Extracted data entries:
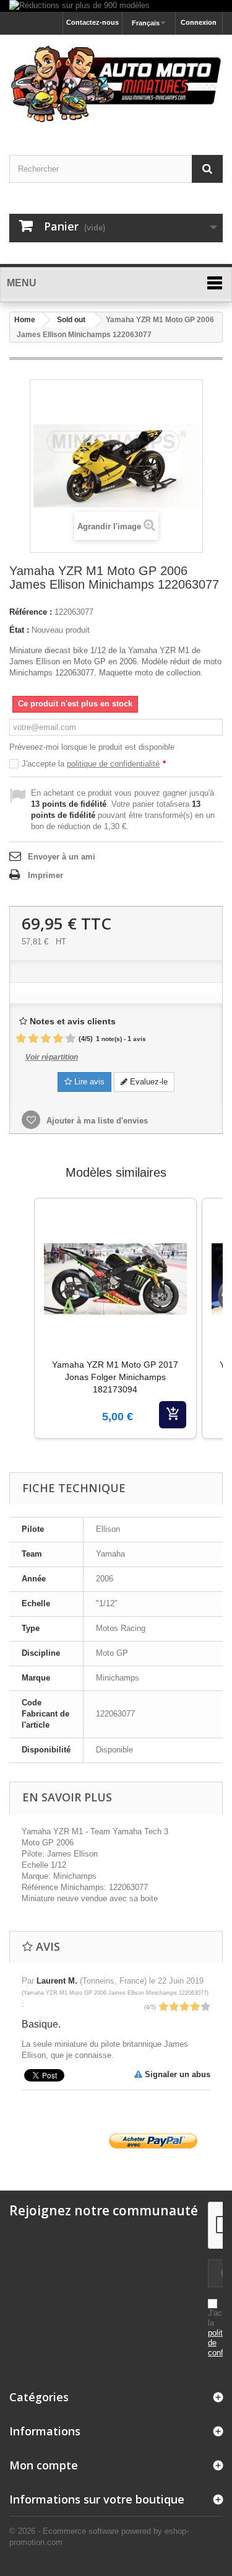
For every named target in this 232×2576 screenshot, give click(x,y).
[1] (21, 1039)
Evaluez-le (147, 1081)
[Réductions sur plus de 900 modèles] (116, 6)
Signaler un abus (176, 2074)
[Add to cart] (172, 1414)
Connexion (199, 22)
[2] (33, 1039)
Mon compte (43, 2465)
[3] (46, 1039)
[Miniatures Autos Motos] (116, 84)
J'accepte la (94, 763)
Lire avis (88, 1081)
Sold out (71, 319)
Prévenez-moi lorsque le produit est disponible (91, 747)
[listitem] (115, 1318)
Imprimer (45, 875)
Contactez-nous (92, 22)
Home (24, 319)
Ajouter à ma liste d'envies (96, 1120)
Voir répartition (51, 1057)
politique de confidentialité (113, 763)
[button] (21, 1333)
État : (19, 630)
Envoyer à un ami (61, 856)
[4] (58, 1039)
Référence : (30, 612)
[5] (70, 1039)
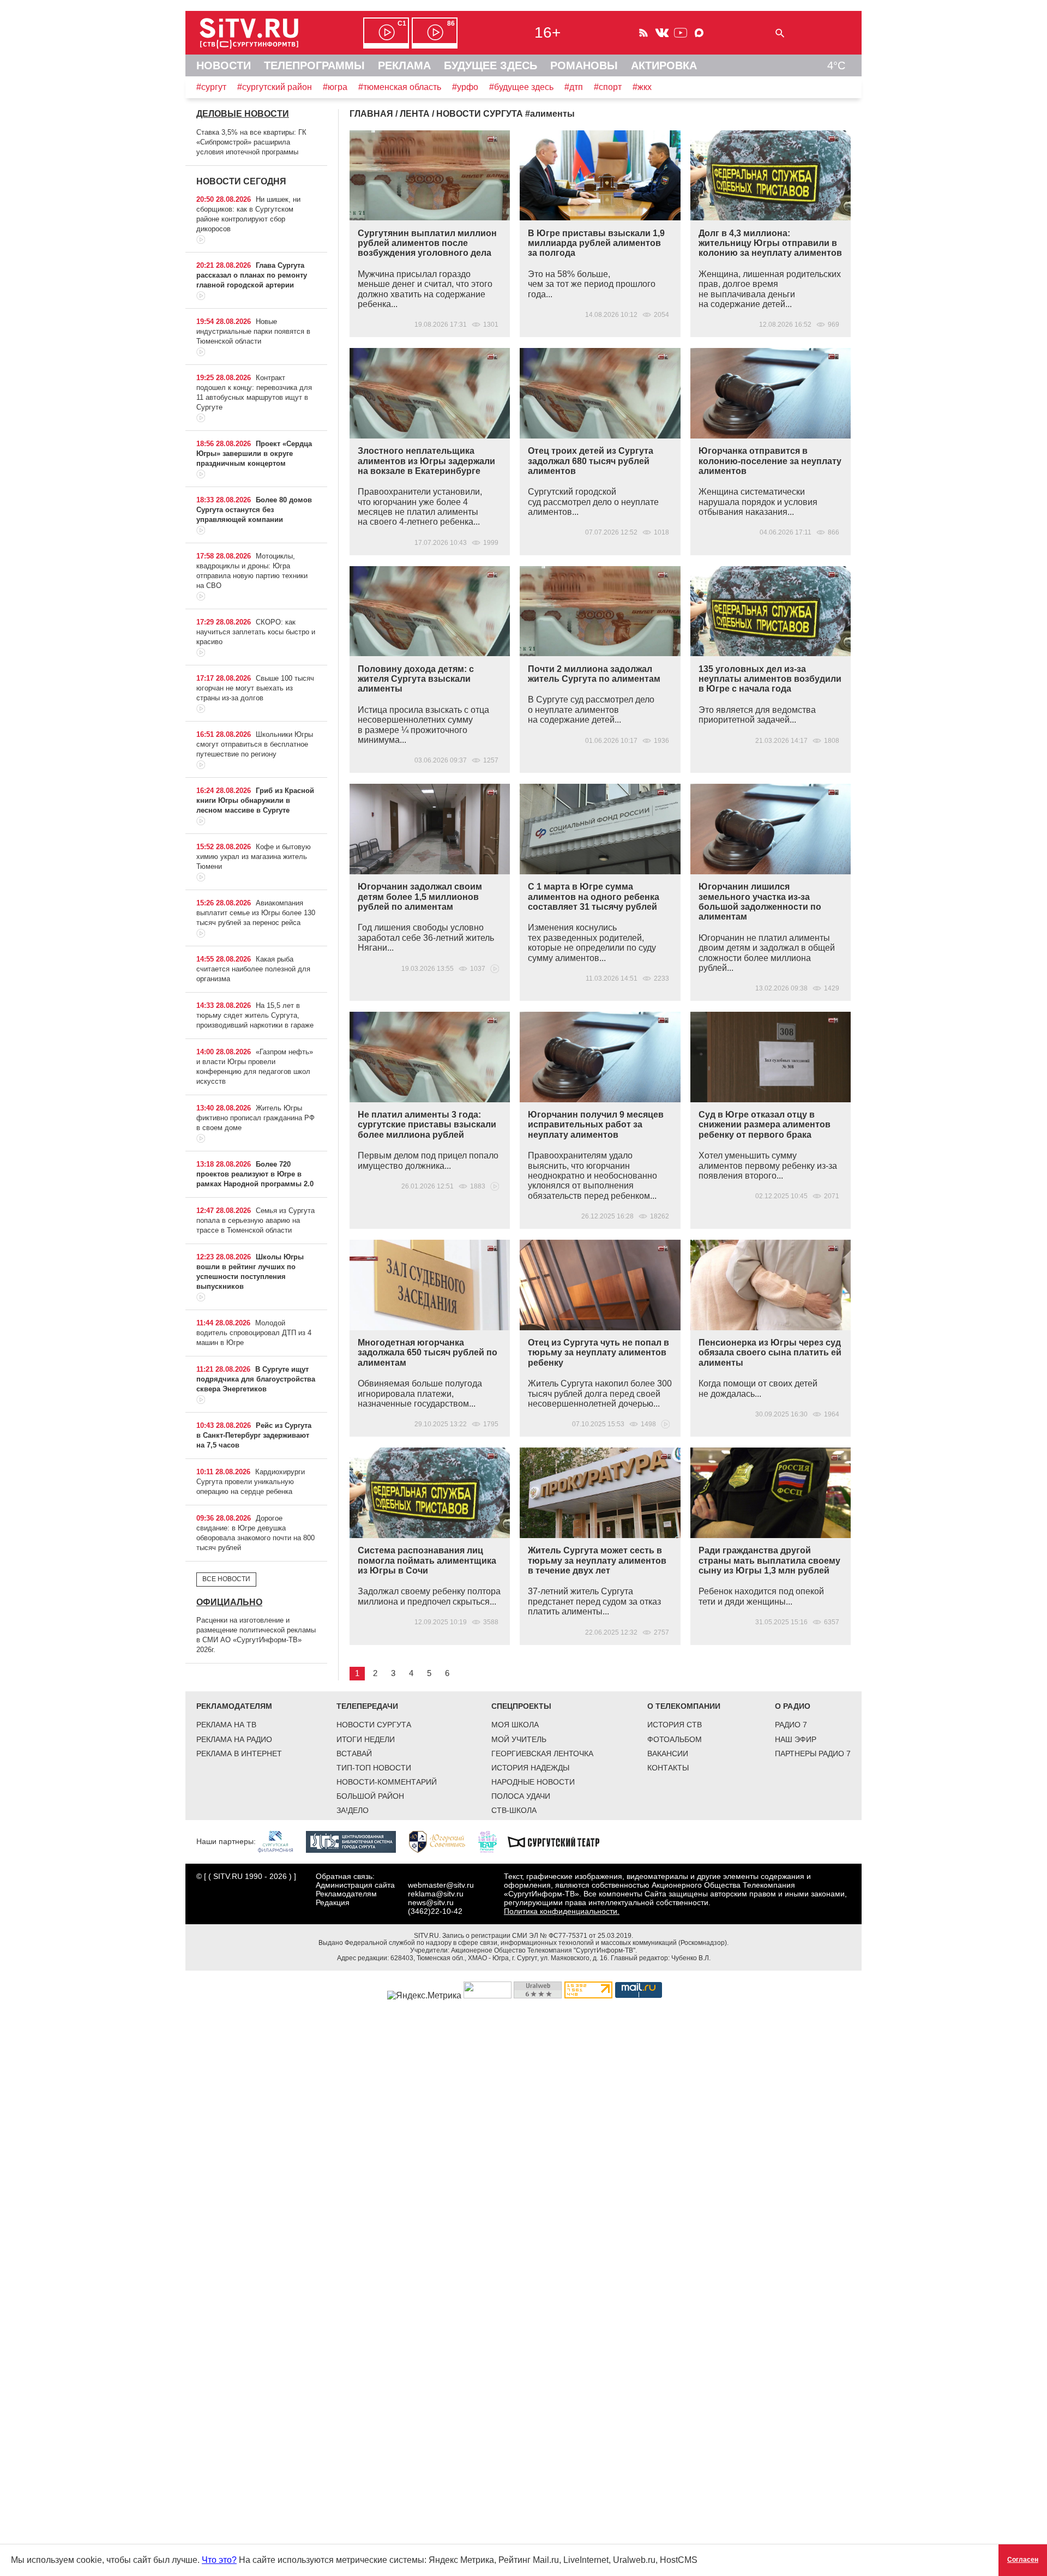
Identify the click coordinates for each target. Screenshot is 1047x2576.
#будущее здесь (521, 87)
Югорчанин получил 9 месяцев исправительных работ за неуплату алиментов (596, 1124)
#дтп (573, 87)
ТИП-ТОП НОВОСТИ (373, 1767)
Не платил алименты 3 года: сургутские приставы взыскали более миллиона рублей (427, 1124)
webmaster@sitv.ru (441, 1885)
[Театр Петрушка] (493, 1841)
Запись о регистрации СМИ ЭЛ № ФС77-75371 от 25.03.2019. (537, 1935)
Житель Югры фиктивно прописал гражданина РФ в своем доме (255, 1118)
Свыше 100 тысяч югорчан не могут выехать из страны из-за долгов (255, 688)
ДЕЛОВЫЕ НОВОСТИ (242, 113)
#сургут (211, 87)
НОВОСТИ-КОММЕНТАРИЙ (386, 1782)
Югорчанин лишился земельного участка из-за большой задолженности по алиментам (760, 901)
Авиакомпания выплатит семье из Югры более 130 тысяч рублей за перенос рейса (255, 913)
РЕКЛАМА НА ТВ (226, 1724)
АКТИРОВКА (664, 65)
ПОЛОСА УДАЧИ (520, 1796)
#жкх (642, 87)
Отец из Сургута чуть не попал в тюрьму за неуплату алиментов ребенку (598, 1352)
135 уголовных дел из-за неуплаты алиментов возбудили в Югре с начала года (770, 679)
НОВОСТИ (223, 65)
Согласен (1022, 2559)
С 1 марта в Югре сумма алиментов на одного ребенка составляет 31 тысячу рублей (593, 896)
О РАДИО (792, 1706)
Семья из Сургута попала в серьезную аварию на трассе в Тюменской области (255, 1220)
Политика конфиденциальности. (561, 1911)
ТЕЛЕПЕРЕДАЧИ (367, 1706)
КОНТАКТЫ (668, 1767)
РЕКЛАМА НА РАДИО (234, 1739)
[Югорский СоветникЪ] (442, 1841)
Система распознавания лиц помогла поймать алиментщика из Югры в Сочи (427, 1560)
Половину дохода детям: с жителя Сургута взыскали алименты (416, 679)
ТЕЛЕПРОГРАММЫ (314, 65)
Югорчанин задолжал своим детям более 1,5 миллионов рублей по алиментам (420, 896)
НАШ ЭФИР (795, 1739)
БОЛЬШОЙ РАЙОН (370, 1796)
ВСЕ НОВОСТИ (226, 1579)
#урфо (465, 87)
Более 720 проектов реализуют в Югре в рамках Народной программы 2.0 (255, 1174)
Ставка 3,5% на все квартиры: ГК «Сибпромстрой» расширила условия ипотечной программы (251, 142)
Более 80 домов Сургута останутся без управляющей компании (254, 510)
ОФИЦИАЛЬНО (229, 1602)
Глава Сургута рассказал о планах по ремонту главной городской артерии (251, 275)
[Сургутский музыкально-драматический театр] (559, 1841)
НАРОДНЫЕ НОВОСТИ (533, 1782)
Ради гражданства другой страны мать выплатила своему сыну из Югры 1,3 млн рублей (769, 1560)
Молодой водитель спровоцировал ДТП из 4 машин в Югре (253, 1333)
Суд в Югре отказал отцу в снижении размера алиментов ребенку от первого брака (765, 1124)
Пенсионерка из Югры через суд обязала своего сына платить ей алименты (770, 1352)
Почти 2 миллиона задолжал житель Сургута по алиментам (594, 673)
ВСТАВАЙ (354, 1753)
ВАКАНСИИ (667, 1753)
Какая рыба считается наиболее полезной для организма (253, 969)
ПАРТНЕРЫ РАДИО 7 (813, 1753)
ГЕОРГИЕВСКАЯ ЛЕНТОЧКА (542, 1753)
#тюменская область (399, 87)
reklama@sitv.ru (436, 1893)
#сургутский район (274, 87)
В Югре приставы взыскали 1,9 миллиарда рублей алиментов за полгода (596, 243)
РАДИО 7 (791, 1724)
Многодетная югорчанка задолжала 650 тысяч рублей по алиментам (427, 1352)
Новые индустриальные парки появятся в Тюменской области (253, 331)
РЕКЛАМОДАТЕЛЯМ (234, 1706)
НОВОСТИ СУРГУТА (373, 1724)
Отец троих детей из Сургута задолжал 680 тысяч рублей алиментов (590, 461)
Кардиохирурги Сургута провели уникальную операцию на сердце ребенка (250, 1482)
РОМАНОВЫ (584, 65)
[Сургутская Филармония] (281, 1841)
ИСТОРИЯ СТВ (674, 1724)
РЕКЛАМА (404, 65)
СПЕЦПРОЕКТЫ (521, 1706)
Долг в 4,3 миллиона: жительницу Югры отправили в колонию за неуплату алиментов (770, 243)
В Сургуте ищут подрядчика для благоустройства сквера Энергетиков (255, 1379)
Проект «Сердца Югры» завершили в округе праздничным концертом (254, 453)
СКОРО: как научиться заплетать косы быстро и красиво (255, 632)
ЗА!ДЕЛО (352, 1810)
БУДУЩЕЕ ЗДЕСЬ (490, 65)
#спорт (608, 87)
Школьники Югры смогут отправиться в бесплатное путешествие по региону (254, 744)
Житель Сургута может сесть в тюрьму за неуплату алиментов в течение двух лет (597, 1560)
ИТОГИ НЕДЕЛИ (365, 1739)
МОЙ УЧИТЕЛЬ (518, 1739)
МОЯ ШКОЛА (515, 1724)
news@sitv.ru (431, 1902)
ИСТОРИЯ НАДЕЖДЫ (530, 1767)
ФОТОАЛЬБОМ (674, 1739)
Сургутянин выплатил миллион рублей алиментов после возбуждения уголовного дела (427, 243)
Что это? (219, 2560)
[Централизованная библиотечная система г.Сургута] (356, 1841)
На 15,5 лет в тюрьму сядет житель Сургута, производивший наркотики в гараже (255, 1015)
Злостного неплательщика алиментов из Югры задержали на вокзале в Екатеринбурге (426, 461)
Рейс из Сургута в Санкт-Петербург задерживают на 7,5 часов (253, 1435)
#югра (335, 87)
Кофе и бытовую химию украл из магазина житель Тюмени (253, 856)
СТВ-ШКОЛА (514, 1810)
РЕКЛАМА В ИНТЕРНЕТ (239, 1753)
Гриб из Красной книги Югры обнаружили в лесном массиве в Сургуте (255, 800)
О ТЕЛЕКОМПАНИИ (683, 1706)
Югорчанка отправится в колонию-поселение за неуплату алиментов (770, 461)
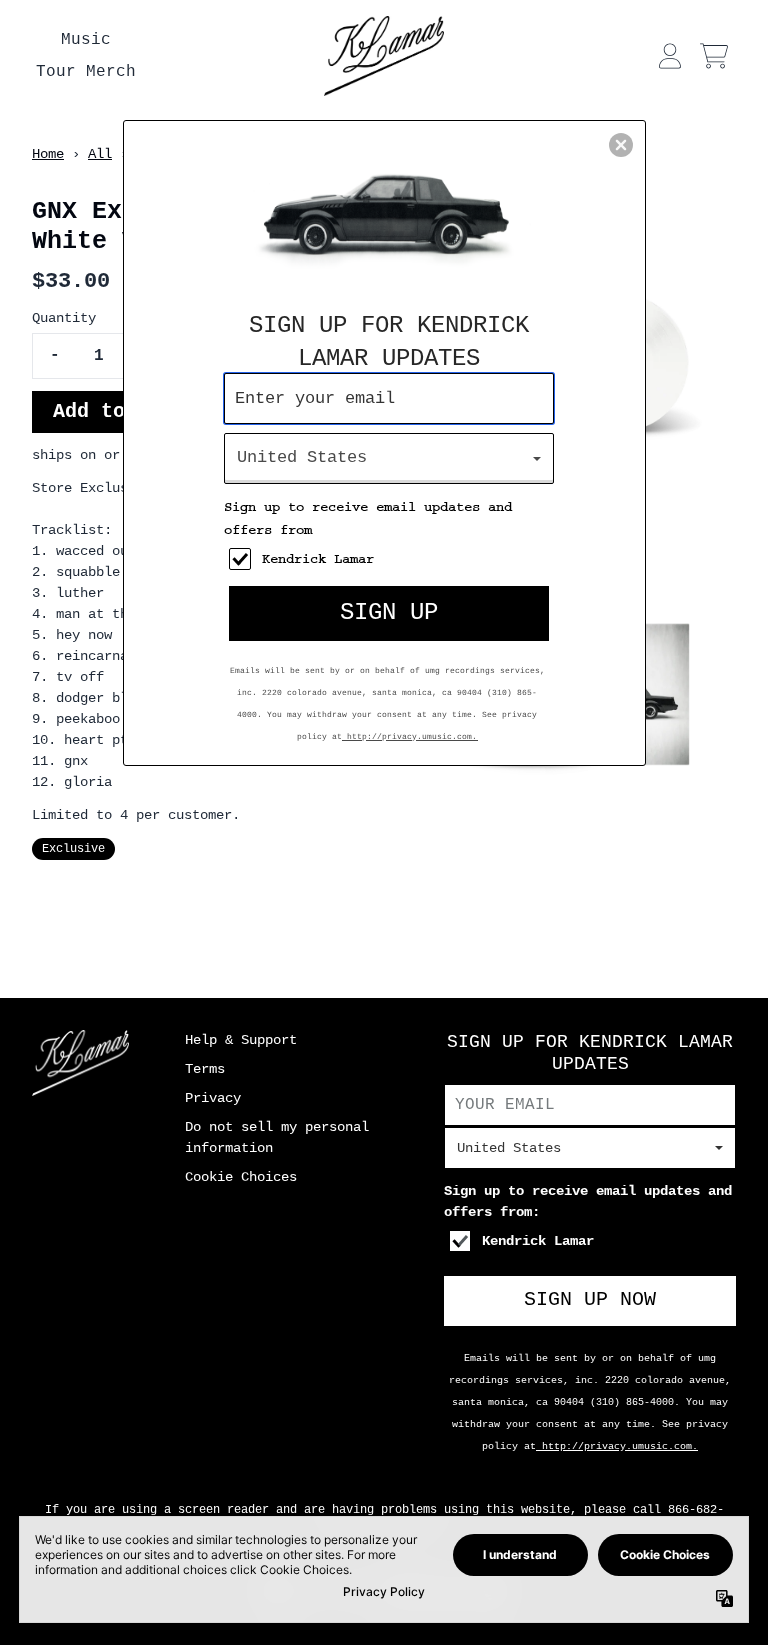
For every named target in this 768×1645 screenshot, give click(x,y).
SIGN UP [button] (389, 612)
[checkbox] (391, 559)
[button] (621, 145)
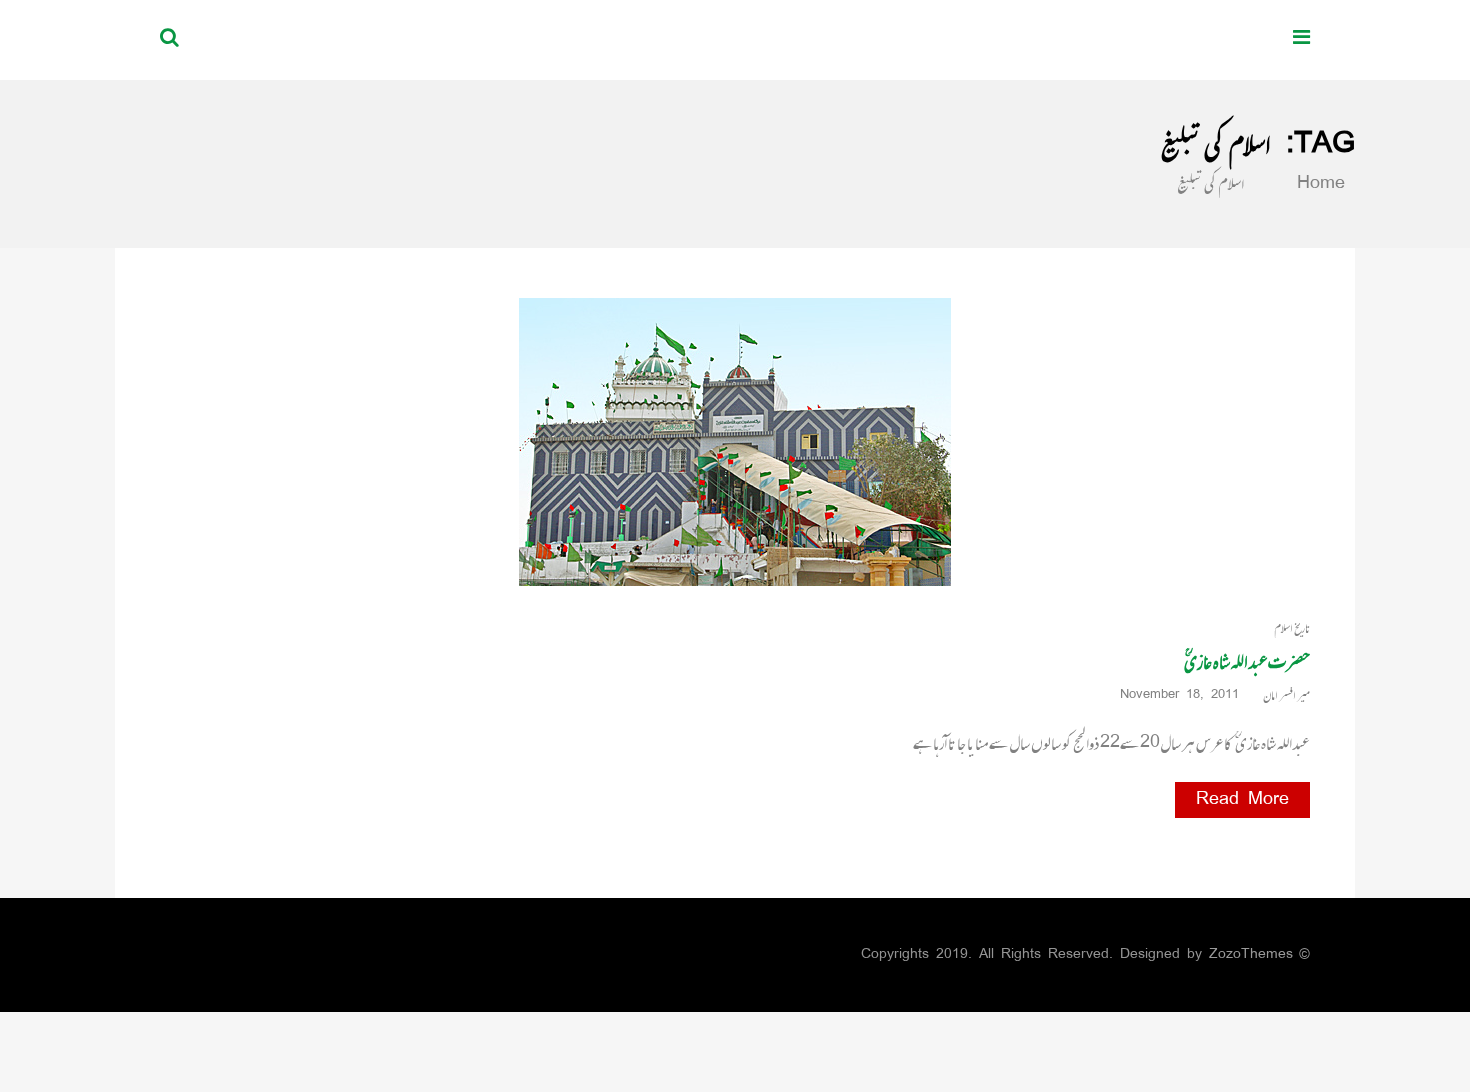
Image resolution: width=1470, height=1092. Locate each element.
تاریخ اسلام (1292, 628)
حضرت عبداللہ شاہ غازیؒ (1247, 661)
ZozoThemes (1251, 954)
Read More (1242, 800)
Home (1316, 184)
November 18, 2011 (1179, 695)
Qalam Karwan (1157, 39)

**What you should do**: Word for word, restate the lines of the data above that fall between the line holding "ТЕЛЕПЕРЕДАЧИ (367, 1706)" and the line holding "ТЕЛЕПРОГРАММЫ (314, 65)", inclusive, and no other lines.

**Your solution**:
ТЕЛЕПЕРЕДАЧИ (367, 1706)
КОНТАКТЫ (668, 1767)
РЕКЛАМА НА РАДИО (234, 1739)
[Югорский СоветникЪ] (442, 1841)
Система распознавания лиц помогла поймать алиментщика из Югры в Сочи (427, 1560)
Половину дохода детям: с жителя Сургута взыскали алименты (416, 679)
ТЕЛЕПРОГРАММЫ (314, 65)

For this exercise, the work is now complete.